Estimating bolt tension from vibrations: Transient features, nonlinearity, and signal processing

Monitoring and control of tension in bolted joints is a difficult task that has received long-time attention. A newly proposed technique is to hammer-impact the bolts and estimate the tension based on the vibration response. This present work conducts a thorough experimental investigation of two different bolted structures to identify the potentials of the technique, particularly examining damping ratios and nonlinearity by appropriate signal processing. The applicability of the method is checked by conducting tests with a real multi-bolt structure. For larger tension, the squared first bending natural frequency of a bolt increases approximately linearly with bolt tension. This study investigates the sensitivity of that feature with respect to impact force, i.e. the nonlinearity in the bolt's frequency response. The damping ratio is estimated and observed to decrease with tension, and is overall reproducible for the tested impact forces, though with significant variation for small bolt tension. A time-frequency analysis provides insights into the variations observed in the measured linear damping ratios and natural frequencies.
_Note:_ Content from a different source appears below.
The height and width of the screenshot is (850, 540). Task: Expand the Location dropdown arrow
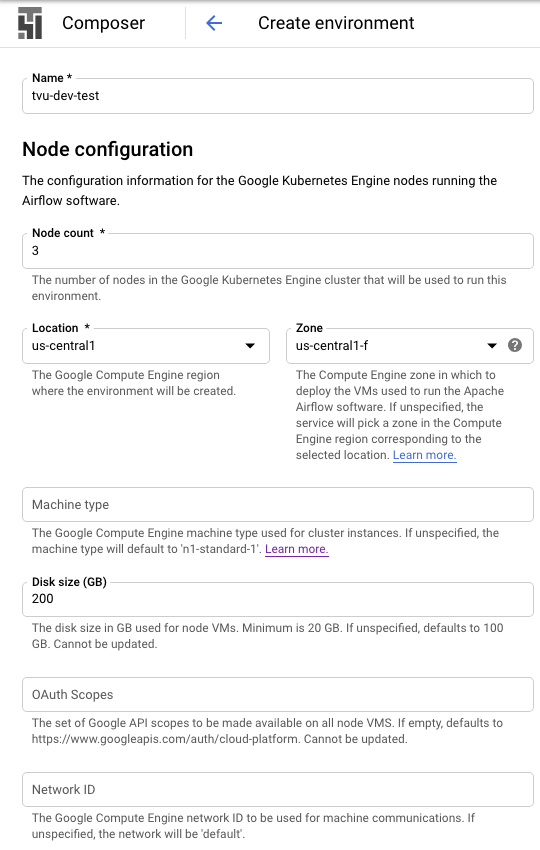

The time dependent damping ratios generally depend on acceleration amplitude, especially for small amplitudes and small bolt tension. In contrast, the instantaneous natural frequencies are found to be practically independent of amplitude. The absence of significant nonlinearity is encouraging for the potential of a hammer impact-based technique for estimating bolt tension. (C) 2020 Elsevier Ltd. All rights reserved.

Automated summary

This study investigates a new technique for estimating bolt tension based on hammer impact, examining the potential of the method through experimental investigations of different bolted structures. The results show that the method is particularly effective for estimating bolt tension when the tension is large.